## Directions
Across the records below, count every line that contains the string "agent", then report the count alone.

Stored items
--- START ---

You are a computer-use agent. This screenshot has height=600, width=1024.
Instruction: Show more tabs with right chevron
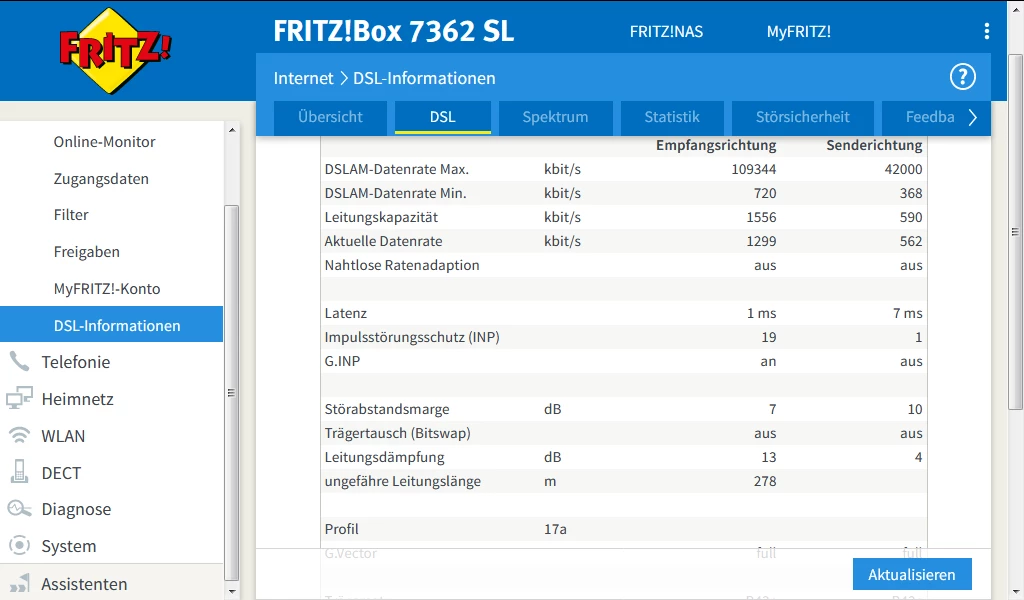[x=972, y=118]
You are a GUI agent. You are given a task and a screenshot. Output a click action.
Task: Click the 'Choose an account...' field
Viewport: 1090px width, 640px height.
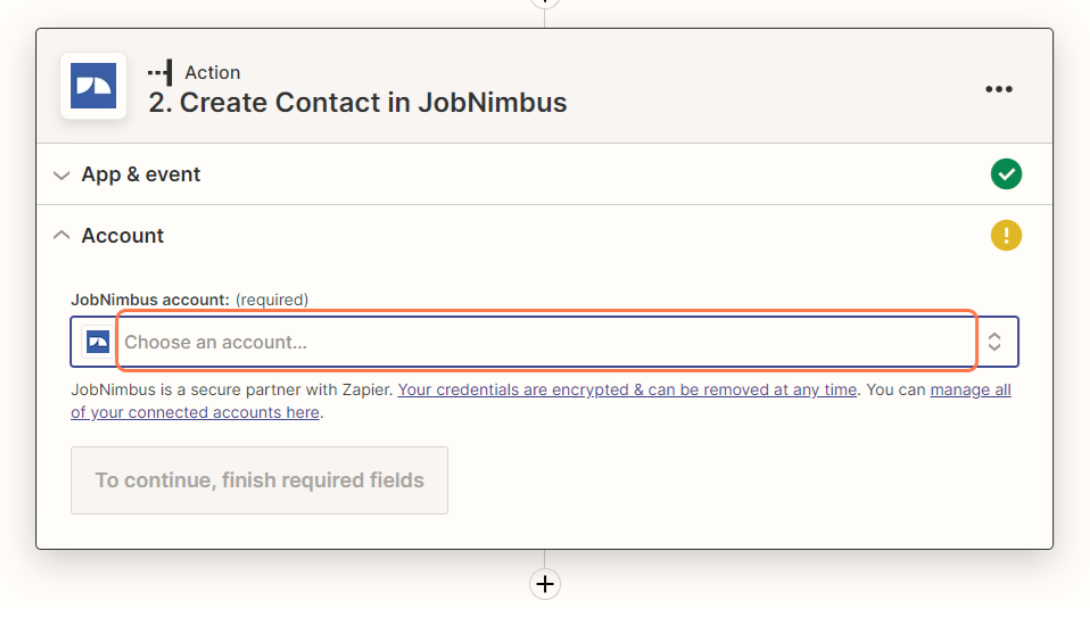(546, 342)
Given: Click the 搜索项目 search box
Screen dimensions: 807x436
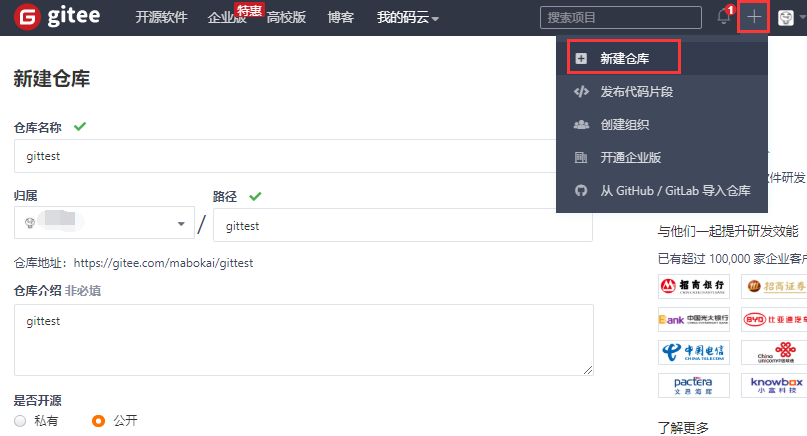Looking at the screenshot, I should point(620,18).
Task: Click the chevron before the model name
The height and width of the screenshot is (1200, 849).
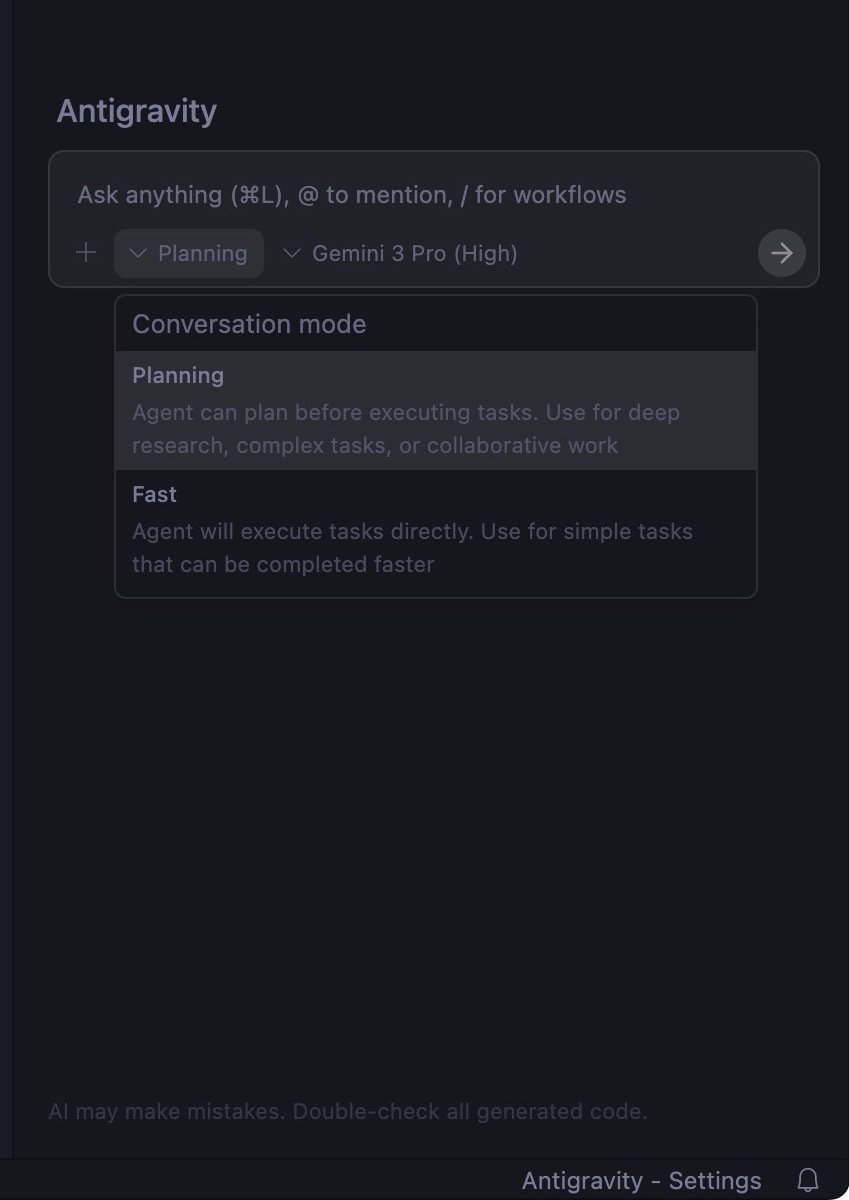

--- END ---

## Your solution
2